'The Wire' first episode
Monday, January 7, 2008
The first episode seemed way too expository for me, even for a first episode. The previous season openers didn't seem so, well, talky. And, as Slate pointed out today in its TV Club, the Baltimore Sun material just stopped the show dead in its tracks. Gawker feedback is also ambivalent about the Sun stuff. I know it is only the first episode, but with now only 9 episodes left, I don't know how we're going to add layers to the newsroom caricatures presented last night. Only the ambitious Scott Templeton character seems to have any sorts of layers, and from what I've read, he turns over to the dark side in his ambitions. I guess, I have no problems with the bad guys being the bad guys (the two top editors) -- God knows, I've got my own set of grudges against Corporate newspaper management; I truly believe they are soulless stupid motherfuckers who deserve to rot in sulfur-burning Hell.

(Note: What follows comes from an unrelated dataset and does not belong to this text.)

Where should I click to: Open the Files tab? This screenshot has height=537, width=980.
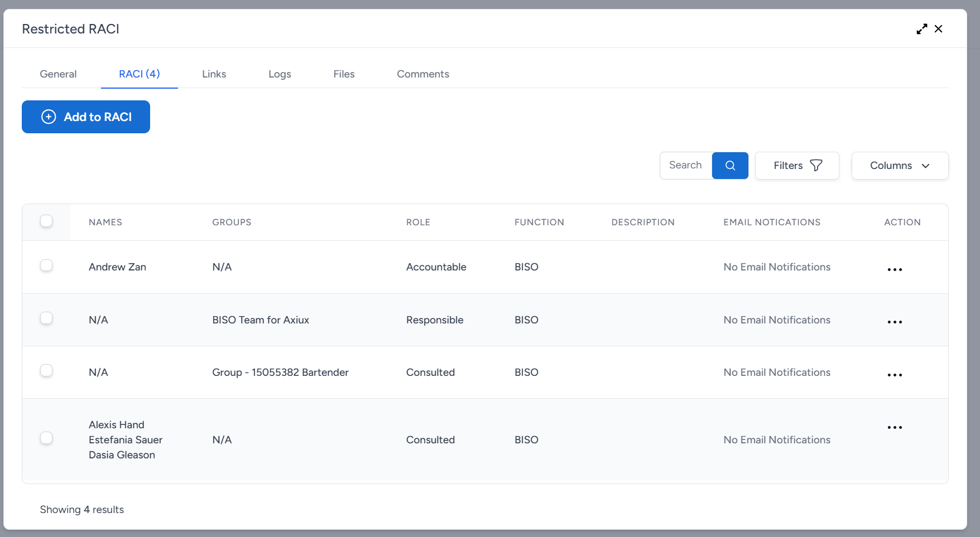344,74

But I want my good guys and not-so-sure guys layered, with some faults. That's why we all love McNulty, Bubbles, Bunk, all of them. They're all fuck-ups and losers, but they're our fuck-ups and losers. Like us. Shit, the most popular character is a drug-dealer-robbing murderer. But we loves Omar.
So, I am a little disappointed in the "daily act of journalism" spewing hero of City Editor Gus Haynes (Clark Johnson, who was so good on Homicide, and seems to be a great director for this show, behind the cameras, too), the grammar-checking copy editor/rewrite man, and the Alma Gutierrez character as a naive reporter. Shit, I was never that fucking naive as a cub reporter on a shitty and small newspaper, and the HBO Web site has her character with 5 months already at the Sun -- a bigger-than-midsize newspaper, with her previously working at the Sun-Sentinel in Fort Lauderdale. Baltimore is in the majors leagues, not some Single-A shit, and I've heard of the Sun-Sentinel. She is actually happy with a "contributing" byline, takes a grammatical correction in stride (with no grumbling) and seems shocked that anyone would be ambitious enough to want to go to a bigger paper. Hey, she wants to stay in Baltimore, cool. But don't begrudge someone looking to move up -- at least her compatriot doesn't want to go into management, and it'll get him out of the fucking Tribune chain.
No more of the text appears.